━━━━━ DATA EXTRACT ━━━━━
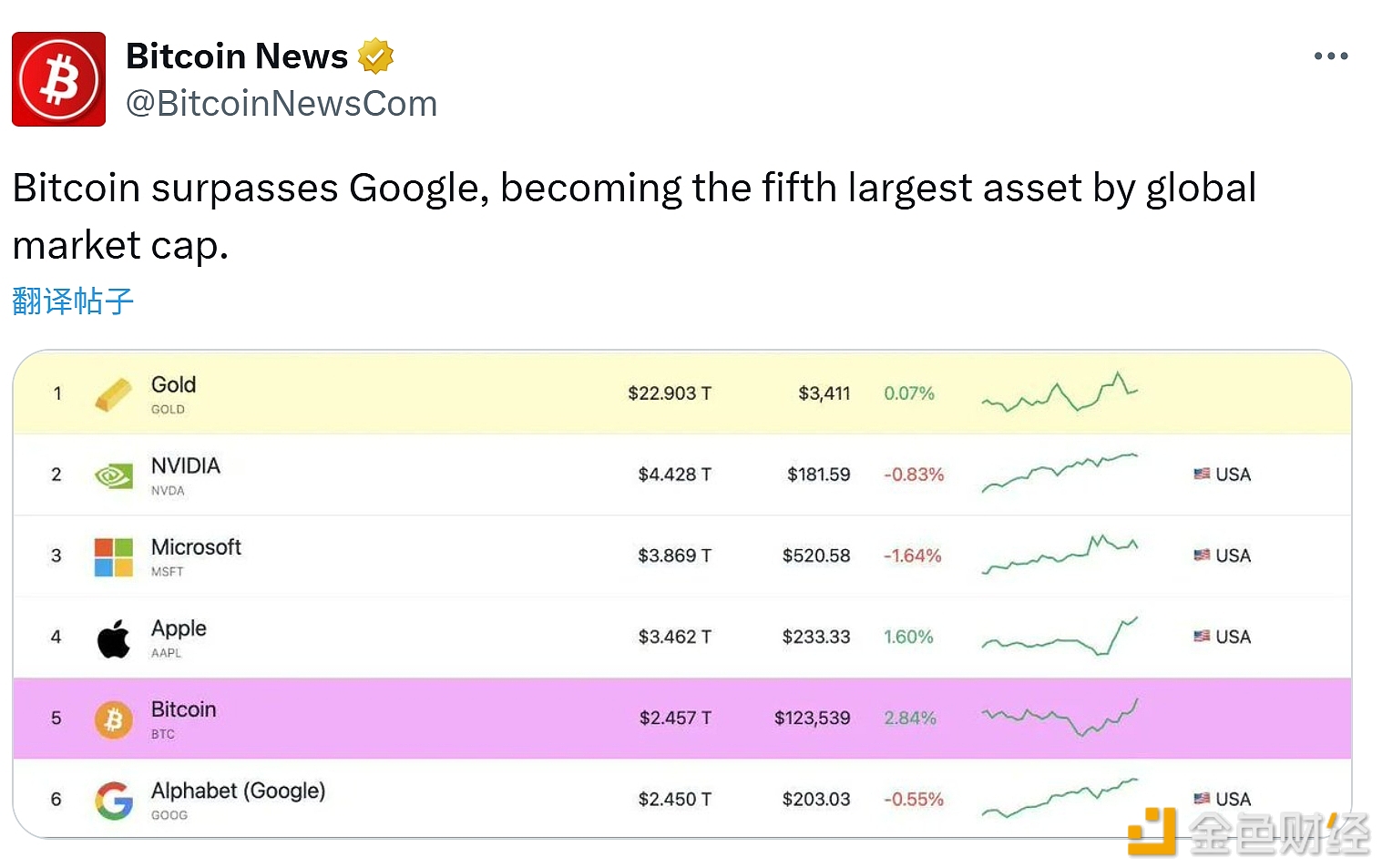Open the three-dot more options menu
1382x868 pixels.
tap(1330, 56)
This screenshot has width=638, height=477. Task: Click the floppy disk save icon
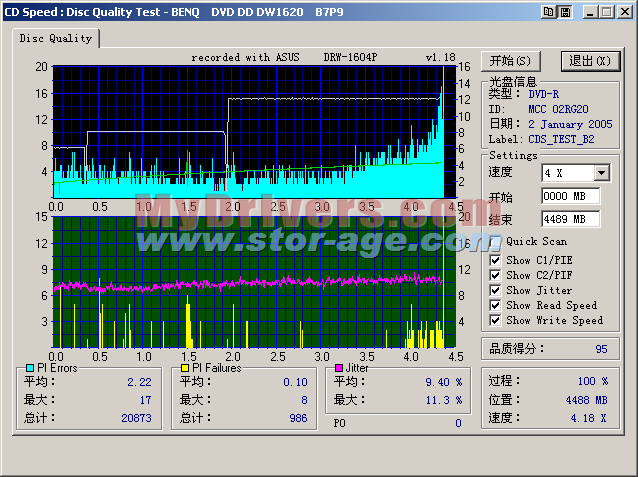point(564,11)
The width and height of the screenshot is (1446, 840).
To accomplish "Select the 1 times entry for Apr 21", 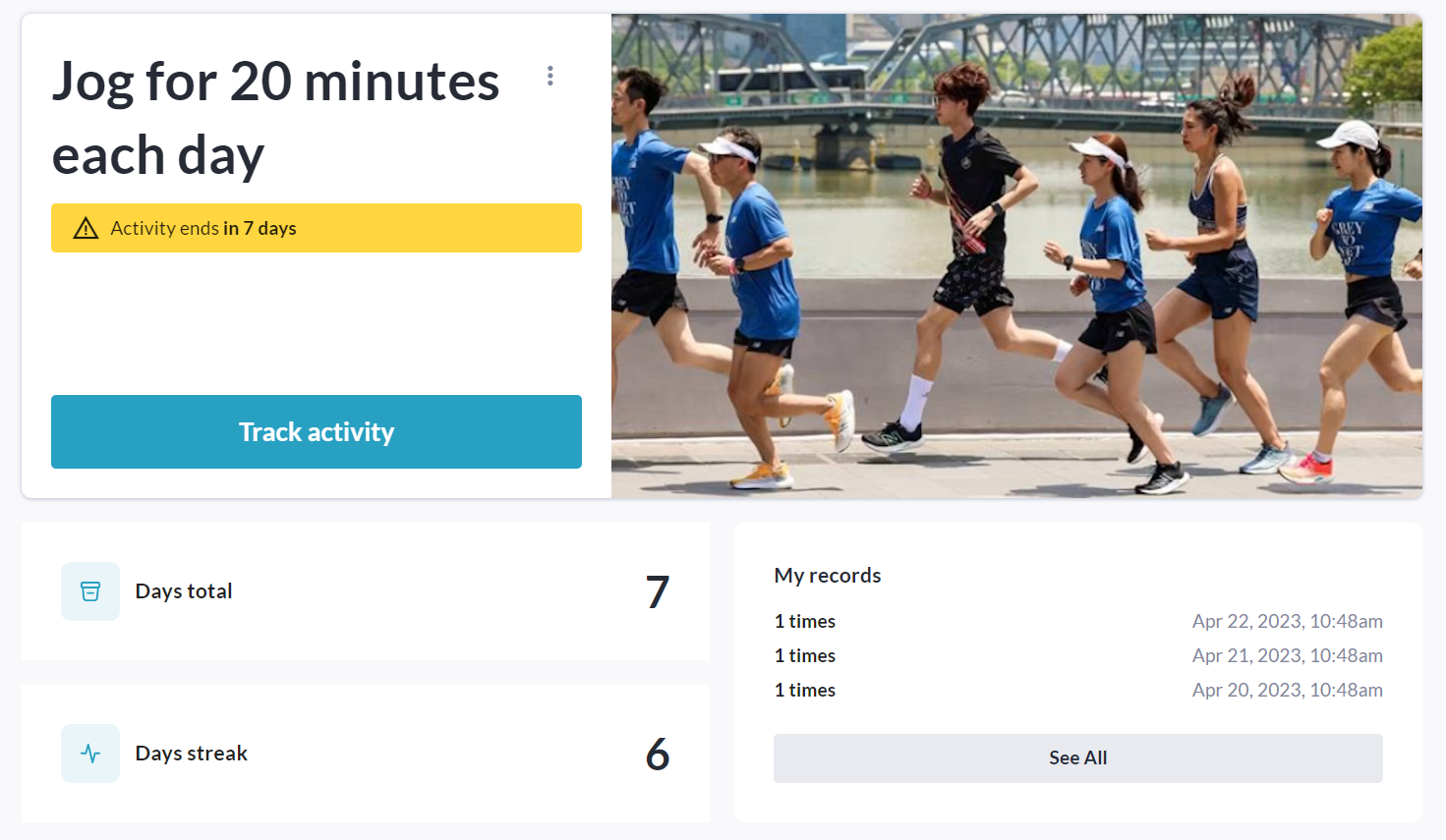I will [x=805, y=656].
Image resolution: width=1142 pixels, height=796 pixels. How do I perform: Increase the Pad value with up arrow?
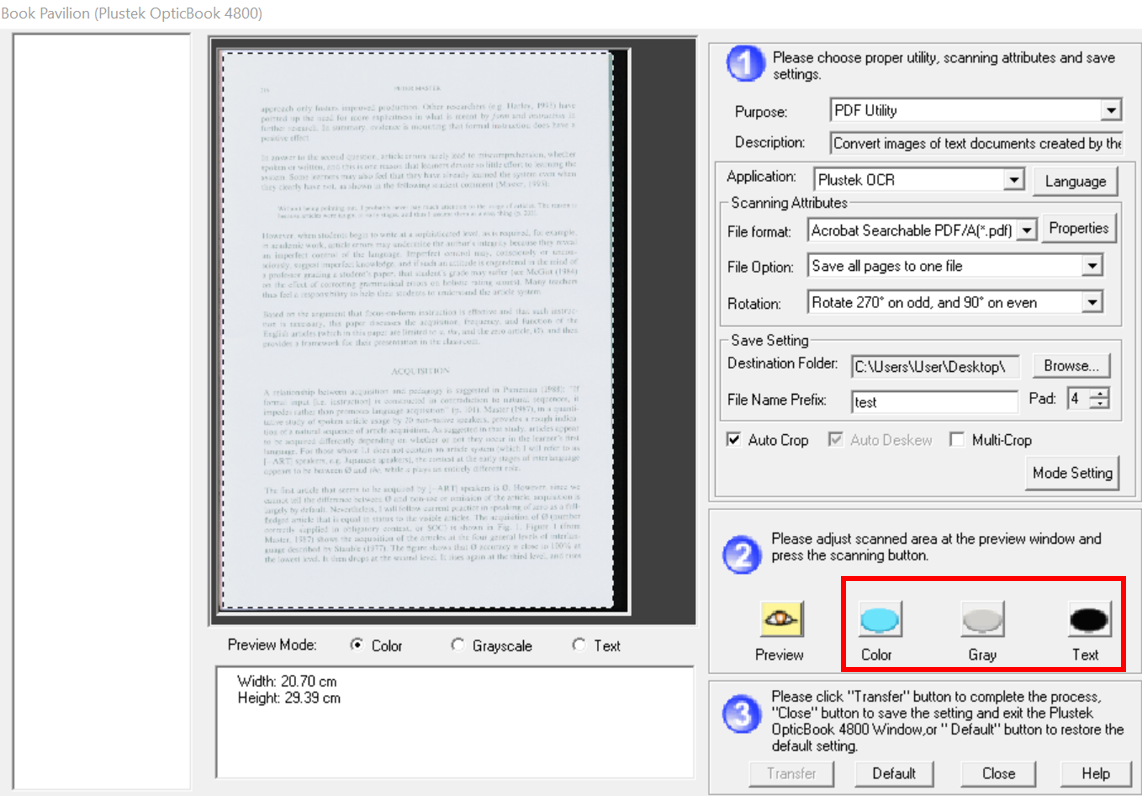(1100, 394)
━━━━━
= REQUIRED TASK =
Copy the rows word for word, starting with the line that contains "Image resolution: width=1142" and going on through the last row above. Leave the pictures out of your copy.

= RESPONSE TO THE EXERCISE =
Image resolution: width=1142 pixels, height=796 pixels. How do I perform: Increase the Pad value with up arrow?
(1100, 394)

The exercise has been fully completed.